### PROVIDED RECORDS
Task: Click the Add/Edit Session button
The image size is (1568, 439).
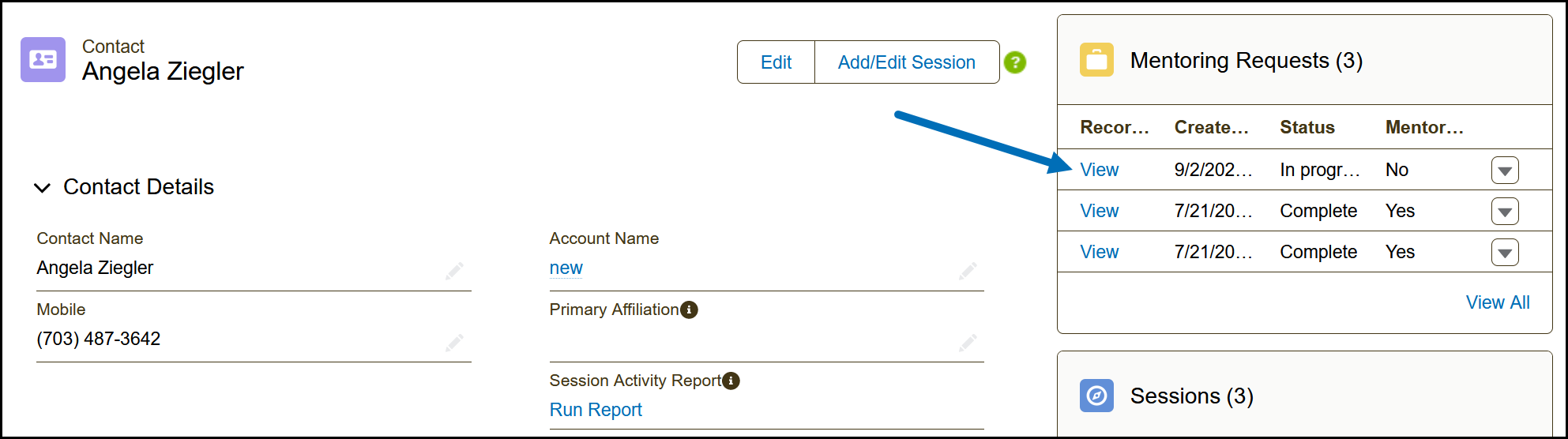Action: 907,62
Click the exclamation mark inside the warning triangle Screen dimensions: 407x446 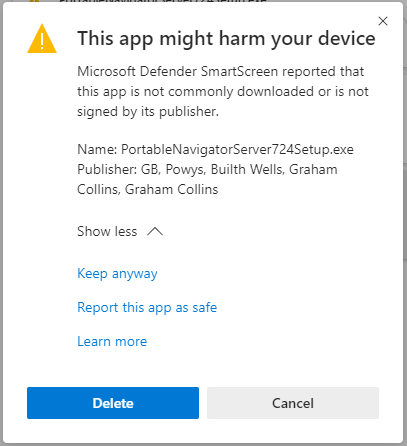[x=42, y=41]
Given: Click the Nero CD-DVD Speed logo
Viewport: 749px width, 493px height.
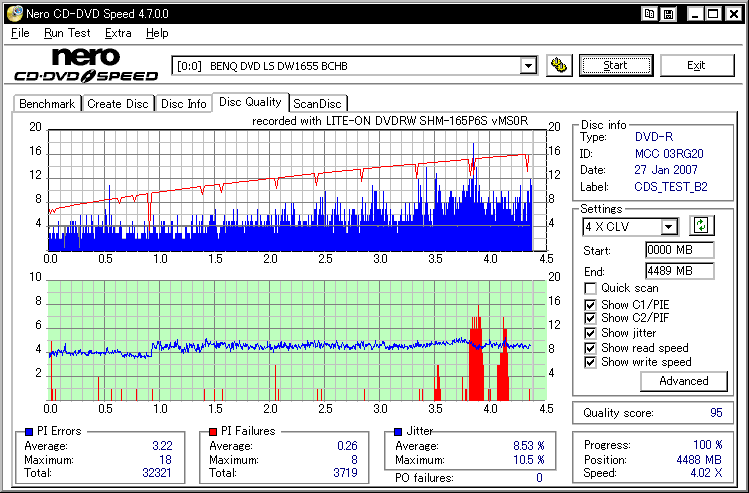Looking at the screenshot, I should (85, 65).
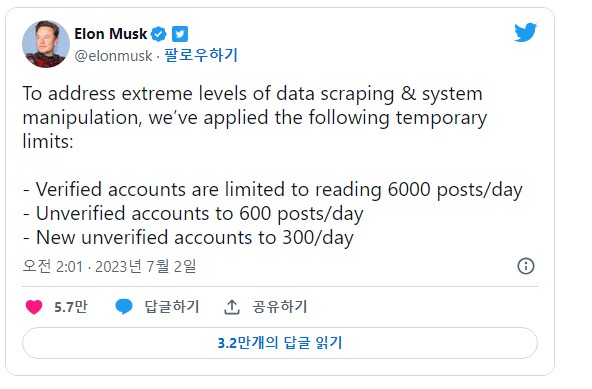Click the pink heart like icon
Image resolution: width=592 pixels, height=389 pixels.
[x=34, y=307]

### SHORT EXERCISE
Quote every line of the data from the one containing "Given: Click the Nero CD-DVD Speed logo" through the end of the data, leaving out the pictures.

### RESPONSE
Given: Click the Nero CD-DVD Speed logo
Viewport: 749px width, 493px height.
Looking at the screenshot, I should (85, 65).
Click the pink heart like icon
Image resolution: width=592 pixels, height=389 pixels.
[x=34, y=307]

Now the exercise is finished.